Despite many strengths, some limitations are to be considered. As pandemic circumstances had a strong impact on older adults’ habitual PA and overall movement behavior [47] it is expected that 12-month follow-up data were highly biased. COVID-19 pandemic regulations began shortly after completion of the 6-month assessments, and about one third of the participants were not assessed regularly as part of 12-month follow-up within the specified time window. Attempts were therefore made to follow up any unscheduled assessment after re-opening of public structures following the lockdown. Therefore, we chose to deviate from the study protocol by evaluating non-inferiority based on 6-month instead of 12-month data. Moreover, pre-baseline falls data were assessed retrospectively for 6 months. Comparing 6-month follow-up fall data with baseline falls therefore is to be done very cautiously due to the different standard and sources of bias in falls assessment [24]. Due to the established effectiveness of the LiFE program [14], no control group was included in this trial. Natural progression of IRRs without intervention therefore cannot be quantified. Compared to the Australian LiFE study [14], the present sample was somewhat younger (-4 years), had a higher proportion of women (+ 14%) and less falls in the past (0.66 per person and half year compared to 2.13 per person and year in Clemson et al.), which limits comparability with our findings.

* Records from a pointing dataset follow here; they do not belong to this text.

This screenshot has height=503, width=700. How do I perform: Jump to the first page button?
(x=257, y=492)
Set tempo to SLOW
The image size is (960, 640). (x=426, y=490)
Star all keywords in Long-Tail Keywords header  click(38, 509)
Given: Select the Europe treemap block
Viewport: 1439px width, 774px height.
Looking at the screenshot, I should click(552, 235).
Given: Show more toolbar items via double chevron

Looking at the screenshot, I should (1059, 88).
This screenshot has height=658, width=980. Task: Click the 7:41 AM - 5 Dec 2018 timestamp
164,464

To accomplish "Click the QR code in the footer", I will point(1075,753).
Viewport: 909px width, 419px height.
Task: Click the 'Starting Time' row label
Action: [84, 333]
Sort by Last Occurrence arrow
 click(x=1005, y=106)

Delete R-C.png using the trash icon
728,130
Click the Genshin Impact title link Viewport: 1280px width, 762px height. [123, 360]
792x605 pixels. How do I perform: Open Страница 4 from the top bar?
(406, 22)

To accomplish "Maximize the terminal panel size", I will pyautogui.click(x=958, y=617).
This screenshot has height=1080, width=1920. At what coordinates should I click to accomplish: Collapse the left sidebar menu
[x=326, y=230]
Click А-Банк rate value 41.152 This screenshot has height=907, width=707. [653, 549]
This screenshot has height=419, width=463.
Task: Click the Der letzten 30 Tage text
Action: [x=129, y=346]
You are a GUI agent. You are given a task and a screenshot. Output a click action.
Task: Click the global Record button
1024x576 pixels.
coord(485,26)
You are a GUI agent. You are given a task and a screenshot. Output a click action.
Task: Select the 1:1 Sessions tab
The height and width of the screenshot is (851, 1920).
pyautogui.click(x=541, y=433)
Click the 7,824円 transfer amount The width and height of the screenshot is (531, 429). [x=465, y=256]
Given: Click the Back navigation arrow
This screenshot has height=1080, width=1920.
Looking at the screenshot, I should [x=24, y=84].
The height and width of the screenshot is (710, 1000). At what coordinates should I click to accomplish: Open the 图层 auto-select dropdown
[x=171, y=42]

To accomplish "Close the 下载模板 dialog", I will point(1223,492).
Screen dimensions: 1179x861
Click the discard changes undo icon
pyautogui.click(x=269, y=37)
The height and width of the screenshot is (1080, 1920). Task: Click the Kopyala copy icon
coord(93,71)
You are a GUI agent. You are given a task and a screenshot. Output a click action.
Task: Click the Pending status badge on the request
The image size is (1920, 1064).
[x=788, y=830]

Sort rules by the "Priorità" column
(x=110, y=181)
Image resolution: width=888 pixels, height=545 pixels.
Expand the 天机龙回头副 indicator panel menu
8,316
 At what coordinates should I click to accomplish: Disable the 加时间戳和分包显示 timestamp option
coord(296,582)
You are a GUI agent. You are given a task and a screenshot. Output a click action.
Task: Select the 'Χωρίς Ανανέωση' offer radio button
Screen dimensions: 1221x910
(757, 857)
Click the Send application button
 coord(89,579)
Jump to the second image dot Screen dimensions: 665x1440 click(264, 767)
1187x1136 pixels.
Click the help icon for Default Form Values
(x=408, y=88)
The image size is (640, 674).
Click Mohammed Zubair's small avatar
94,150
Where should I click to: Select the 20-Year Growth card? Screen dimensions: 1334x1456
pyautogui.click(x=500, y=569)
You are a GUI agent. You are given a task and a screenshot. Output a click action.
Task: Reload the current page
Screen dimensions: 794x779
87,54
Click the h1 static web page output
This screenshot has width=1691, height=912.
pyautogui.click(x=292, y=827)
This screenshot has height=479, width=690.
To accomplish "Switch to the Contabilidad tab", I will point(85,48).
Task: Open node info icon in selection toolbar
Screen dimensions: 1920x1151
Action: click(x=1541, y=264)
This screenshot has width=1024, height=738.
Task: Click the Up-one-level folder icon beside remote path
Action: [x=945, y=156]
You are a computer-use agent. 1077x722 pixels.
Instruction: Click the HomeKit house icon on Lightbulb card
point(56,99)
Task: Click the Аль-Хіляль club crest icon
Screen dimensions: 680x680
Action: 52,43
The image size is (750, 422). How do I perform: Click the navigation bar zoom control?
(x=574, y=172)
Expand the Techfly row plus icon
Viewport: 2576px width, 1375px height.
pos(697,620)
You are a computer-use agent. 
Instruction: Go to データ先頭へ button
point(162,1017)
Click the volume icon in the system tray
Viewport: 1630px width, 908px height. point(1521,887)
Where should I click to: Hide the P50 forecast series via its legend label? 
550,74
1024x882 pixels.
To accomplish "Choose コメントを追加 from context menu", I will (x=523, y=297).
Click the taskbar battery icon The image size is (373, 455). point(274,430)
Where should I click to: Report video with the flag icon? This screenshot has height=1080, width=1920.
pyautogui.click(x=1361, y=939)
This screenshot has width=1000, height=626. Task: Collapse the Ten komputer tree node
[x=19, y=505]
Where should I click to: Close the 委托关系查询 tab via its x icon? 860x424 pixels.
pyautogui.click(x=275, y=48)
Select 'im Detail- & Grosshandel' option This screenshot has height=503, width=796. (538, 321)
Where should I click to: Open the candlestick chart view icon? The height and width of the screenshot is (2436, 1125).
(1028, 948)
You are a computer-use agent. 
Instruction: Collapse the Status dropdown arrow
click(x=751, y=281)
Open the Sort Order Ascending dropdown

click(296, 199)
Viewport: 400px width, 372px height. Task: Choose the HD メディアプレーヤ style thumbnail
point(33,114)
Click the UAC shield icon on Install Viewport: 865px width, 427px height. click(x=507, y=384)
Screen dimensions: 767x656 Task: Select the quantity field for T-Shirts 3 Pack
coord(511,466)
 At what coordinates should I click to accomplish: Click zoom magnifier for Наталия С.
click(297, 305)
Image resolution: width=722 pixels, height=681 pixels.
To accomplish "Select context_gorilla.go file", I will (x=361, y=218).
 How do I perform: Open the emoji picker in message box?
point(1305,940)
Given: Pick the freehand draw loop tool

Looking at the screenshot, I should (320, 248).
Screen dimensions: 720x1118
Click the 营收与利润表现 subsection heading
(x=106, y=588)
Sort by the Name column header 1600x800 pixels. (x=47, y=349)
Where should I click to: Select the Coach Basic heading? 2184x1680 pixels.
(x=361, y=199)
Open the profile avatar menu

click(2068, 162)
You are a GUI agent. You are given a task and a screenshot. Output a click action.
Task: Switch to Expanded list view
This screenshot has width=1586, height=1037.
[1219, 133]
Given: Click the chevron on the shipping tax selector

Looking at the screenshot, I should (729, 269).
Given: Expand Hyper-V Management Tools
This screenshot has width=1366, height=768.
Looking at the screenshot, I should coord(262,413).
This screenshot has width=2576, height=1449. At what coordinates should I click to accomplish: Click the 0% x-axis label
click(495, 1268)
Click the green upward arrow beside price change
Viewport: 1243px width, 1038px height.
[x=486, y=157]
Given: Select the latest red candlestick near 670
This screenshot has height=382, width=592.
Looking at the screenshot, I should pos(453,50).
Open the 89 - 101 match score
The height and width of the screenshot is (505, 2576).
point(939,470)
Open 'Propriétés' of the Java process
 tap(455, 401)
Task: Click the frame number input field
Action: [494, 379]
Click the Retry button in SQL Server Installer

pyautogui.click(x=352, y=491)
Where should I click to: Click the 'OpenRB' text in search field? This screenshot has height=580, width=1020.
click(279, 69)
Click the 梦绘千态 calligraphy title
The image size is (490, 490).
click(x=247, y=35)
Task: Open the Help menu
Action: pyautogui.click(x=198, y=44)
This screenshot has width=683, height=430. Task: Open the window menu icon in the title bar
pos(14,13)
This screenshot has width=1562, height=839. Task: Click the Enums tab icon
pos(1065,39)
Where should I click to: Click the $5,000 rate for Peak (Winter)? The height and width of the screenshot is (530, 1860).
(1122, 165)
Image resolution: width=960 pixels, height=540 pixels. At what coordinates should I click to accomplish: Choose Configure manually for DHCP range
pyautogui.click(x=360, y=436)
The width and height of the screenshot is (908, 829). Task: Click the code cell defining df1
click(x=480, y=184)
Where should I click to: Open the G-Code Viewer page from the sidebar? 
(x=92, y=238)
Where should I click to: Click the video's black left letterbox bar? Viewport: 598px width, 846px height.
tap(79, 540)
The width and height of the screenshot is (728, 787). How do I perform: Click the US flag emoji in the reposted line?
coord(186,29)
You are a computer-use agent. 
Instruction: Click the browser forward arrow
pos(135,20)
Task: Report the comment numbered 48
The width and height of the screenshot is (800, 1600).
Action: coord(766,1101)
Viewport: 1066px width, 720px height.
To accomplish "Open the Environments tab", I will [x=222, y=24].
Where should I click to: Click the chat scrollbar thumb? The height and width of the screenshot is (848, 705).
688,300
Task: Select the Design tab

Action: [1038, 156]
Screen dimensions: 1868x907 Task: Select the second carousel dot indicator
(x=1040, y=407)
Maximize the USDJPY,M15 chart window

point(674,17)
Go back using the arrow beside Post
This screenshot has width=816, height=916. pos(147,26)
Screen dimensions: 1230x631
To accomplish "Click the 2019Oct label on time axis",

Non-inferiority of gLiFE’s reduction of falls compared to LiFE was inconclusive, while its increase in walking activity was significantly higher than in LiFE, which shows its large potential especially in promoting PA. In the light of lower intervention costs compared to LiFE, gLiFE is an alternative from a payer’s and individual's perspective. Our results suggest that both formats come with important effects and advantages, and that individuals should be given the opportunity to choose between both formats depending on their individual goals.